The implied understanding of "politics" behind the idea of Global Development

August 11, 2019

The idea of thinking about global development is a relatively new one. And the vision of what politics looks like in this report from the Brookings Institution is very different from the great power politics of modernity, or what we might call the politics of glory that was so common in the pre-modern world. In other words, a new imagination of what counts as “politics” is being offered us. I think we should take it.

Beyond that, the content of the report is actually about challenges for helping people escape poverty. There are governance troubles, but also I suspect the deepest challenge will be producing what they call sustainable development – – that is, development that does not harm the environment and long-term ways while boosting short term aid to impoverished people. Such a bargain would be bad even for the impoverished people being helped, for they or their descendants would be the ones most vulnerable to damage from ecological disruption later. So that's something of what politics would look like in a world that took "global development" seriously as a deliberate aim.  Perhaps it is what our world could become.  

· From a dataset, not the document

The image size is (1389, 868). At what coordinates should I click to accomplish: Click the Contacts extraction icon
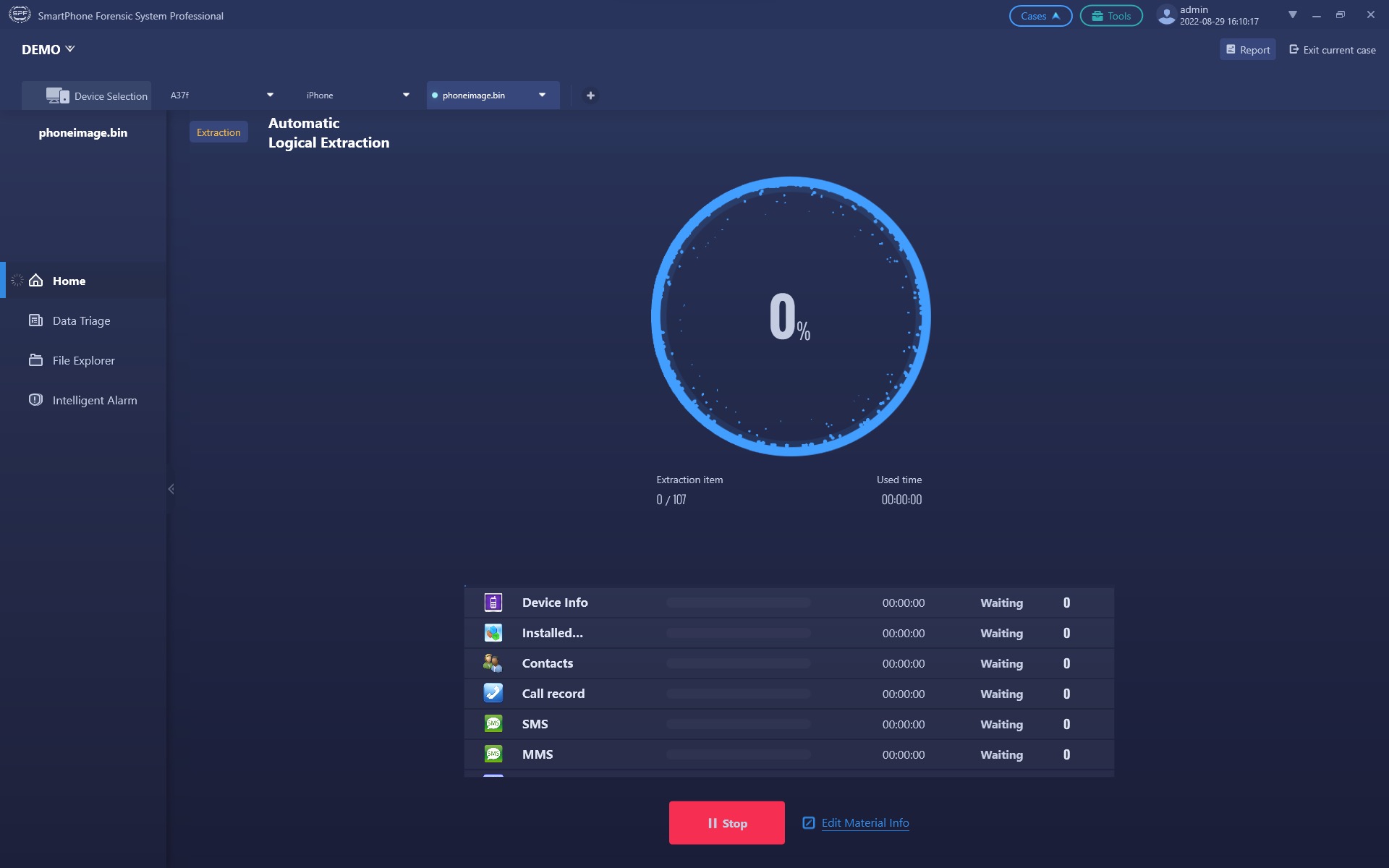tap(492, 663)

Something of this was presaged in ancient Stoic "cosmopolitanism," and in Kant's remarkable essay "Towards Perpetual Peace" at the end of the eighteenth century.  But though it had antecedents, this understanding of politics is genuinely new, and still radically contested. Part of our struggle today is not only between different polities in the world, but between different understandings of politics.  It's worth considering that such divergences as these exist. There's no guarantee that this emerging vision will, as it were, win.